When you read Scapegoat, you may realize that our proclivity towards distributing blame seems to go hand in hand with our almost unavoidable proclivity towards doing whatever it takes to make sense of things — so long, of course, as our explanations not only come quickly (because we all know how much we love instant gratification), but sound reasonable enough as well. That lattermost distinction is important: we strive to explain our troubles, be they narrow brushes with death, natural disasters, mass shootings, or so-and-so’s gayness, in ways that are easy and convenient — except that’s a problem, for what’s easy and convenient isn’t always right.
We’re human beings. Thanks to evolution, we’ve all got the right wiring — all the wonderful potential to expand our capacity for getting things right. Too many of us, however, aren’t exactly interested in going through the trouble of doing that. We engage in the business of expanding that capacity only until we’re able to form answers that satisfy our superficial biases and prejudices. Worse yet, too many of us are just plain bourgeois; we believe in adhering to convention and consequently expect others to have those same biases and prejudices as well (what else are we doing, for instance, when we reprimand others for having no “common sense” — as if it’s etched in stone somewhere?).

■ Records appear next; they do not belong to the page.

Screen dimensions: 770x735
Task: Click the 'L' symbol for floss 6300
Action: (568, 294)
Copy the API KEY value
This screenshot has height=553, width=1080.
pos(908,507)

In short, we’re ignorant and apathetic, commanding neither the inspiration nor the patience to be better than that, especially when faced with the choice between suffering the tedium of reading books we’ve never read and watching garbage (literally) on TLC and The Discovery Channel. Ours is a culture of copping out.
In Scapegoat’s case, Campbell’s thesis is more specific: that our history is defined by having neither the dignity nor the patience to expand our capacity for empathy. We don’t like to hold ourselves accountable; someone or something else always deserves the blame.
“We possess a strong self-serving bias that makes us feel special,” writes Campbell. “Through this we can account for our failures and protect our sense of worth.” And the worst part is that many of us think we’re smart enough to be this way; we “overrate our abilities in all sorts of ways, from intelligence to honesty.”
“Research has shown that we all think ourselves better drivers than the norm. Likewise, we are inclined to think that we are more sensitive, loyal and in possession of a better sense of humor than others. This is particularly prevalent among men, who see themselves as 5 IQ points cleverer than they are, according to psychologist Adrian Furnham.”
And even though more than a few of us would be modest enough to admit otherwise, at the end of the day, they succumb to defeatism and do little to change it while the rest remain “inclined to believe that we are all special, that we’re somehow different and ‘it won’t happen to us.’”
Somewhere along the line, we learned to be ashamed of both being wrong and owning up to wrongdoings when there is shame in neither. It’s all a part of learning and growing. Thomas Paine once said (libertarians and conservatives beware — I don’t pick and choose quotes the way you guys pick and choose, so this next one may sound a bit strange), “personal property is the effect of society; and it is impossible for an individual to acquire personal property without the aid of society.” (In short, you didn’t build that). The same can be said of blame: since we’re all in this together, no one person or entity — a psychiatrist, a president, a group of incredibly flamboyant gay guys — should be held responsible for everyone else’s lot in life.